Gaye, arkadaşının sorusuyla daldığı düşüncelerden sıyrıldı; sabahki adamın, Kenan’ın gözleri aklına takılmıştı, bakışları gitmiyordu beyin hücrelerinden ve Gaye, mecburi bir şekilde arkadaşına dönerek:

“Evet Zenan, geldim biraz!” diye yanıt verdi. Zenan, ela gözleriyle arkadaşının yorguna bulanmış suratını inceledi.

“Bence gelmemişsin!”

“Sağ ol Zenan! Sen olmasaydın, babam izin vermeyecekti!”

“Ben ne yaptım canım? Hem Hamdi Amca iyi biri, senin iyiliğini istiyor! Başına bir şey gelmesin diye çabalayıp duruyor!”

“Biliyorum ama bu beni sıkıyor!”

“Yine de peşimize iki adam takmasına mı takıldın? Dert etme, baksana adamlar bir köşede oturmuş ve bizi rahatsız etmiyorlar!”

Gaye, sağ köşede oturmuş ve bir şeyler içmekte olan adamlara baktı; adamların da gözleri, onların üstündeydi, çoban köpeklerinin sürüye göz kulak olması gibi ikisi de gözlerini irileştirerek onlara bakıyordu. Gaye, bardağındaki meyve suyunu yudumlarken Kenan’ın silueti belirdi ve sanki ona tebessüm ediyormuş gibi geldi.

“İyi misin?”

Sırıttığından habersiz Gaye, sinek ısırmış gibi sıçrayarak:

“Ne, ne oldu?” diye sordu.

“Sırıtıyorsun kızım, hayırdır?”

“Bu sabahki adam…”

“Kapkaççı mı?”

Gaye, kaşlarını çatarak:

“Hayır kızım ya, şu kapkaççıyı paket eden adam…” deyince Zenan, gözlerini kısarak:

“Paket eden mi? Ne biçim konuşuyorsun Avukat Hanım?” diye sordu. Gaye, tebessüm ederek:

“Sokak jargonunu iyi bilmek lazım!” dedi. Zenan, onun taklidini yaptı.
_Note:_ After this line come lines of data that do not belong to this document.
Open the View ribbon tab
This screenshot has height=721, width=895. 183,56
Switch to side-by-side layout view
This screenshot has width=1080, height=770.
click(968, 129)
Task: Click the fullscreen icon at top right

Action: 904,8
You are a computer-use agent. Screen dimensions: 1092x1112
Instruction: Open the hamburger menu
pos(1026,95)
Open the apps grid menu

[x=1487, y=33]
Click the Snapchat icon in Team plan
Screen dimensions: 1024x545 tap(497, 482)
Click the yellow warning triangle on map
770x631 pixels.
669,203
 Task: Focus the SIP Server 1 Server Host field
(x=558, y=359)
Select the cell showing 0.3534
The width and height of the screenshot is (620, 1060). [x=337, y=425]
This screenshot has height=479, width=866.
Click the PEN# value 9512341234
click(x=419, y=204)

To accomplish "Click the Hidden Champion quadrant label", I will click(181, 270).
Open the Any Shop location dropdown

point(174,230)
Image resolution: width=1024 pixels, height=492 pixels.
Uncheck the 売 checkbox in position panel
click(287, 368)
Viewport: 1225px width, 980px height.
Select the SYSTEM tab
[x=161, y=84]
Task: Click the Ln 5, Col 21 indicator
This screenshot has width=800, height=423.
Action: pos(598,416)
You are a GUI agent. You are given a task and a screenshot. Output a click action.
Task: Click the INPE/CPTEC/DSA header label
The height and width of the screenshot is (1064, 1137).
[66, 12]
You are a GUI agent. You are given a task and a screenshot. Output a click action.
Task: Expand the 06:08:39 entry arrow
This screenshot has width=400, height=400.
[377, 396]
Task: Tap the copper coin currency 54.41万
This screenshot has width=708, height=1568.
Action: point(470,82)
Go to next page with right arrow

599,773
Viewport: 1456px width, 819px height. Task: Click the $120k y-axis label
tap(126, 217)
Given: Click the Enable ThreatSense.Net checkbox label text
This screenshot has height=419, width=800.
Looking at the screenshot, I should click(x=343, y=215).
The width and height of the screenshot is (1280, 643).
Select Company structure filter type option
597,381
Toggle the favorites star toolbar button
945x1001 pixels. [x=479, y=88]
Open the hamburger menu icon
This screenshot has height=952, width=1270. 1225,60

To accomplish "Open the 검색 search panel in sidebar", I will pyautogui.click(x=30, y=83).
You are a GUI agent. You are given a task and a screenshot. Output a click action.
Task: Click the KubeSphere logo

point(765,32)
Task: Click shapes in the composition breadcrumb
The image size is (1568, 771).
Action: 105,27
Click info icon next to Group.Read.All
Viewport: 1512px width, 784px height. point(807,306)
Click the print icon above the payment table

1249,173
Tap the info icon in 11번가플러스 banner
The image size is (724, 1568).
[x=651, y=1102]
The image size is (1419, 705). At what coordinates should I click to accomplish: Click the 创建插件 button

“Sokak jargonunu iyi bilmek lazım-mış! Kızım avukat olacaksın sen, mafya mısın ya? Birini savunurken hakime, müvekkilim adamı paket etmiş mi diyeceksin?”

“Bana mafya falan deme! Midem horon tepiyor duyduğumda!” diyen Gaye, gözlerini büyüttü. Zenan, bardağındaki meşrubattan bir yudum aldıktan sonra:

“Neyse, ben lavaboya kadar gidiyorum!” dedi ve ayağa kalktı.

“Tamam!” diye fısıldayan Gaye, giden arkadaşının arkasından baktı bir müddet ve sonra da kendini Kenan’ın hayaline kaptırdı.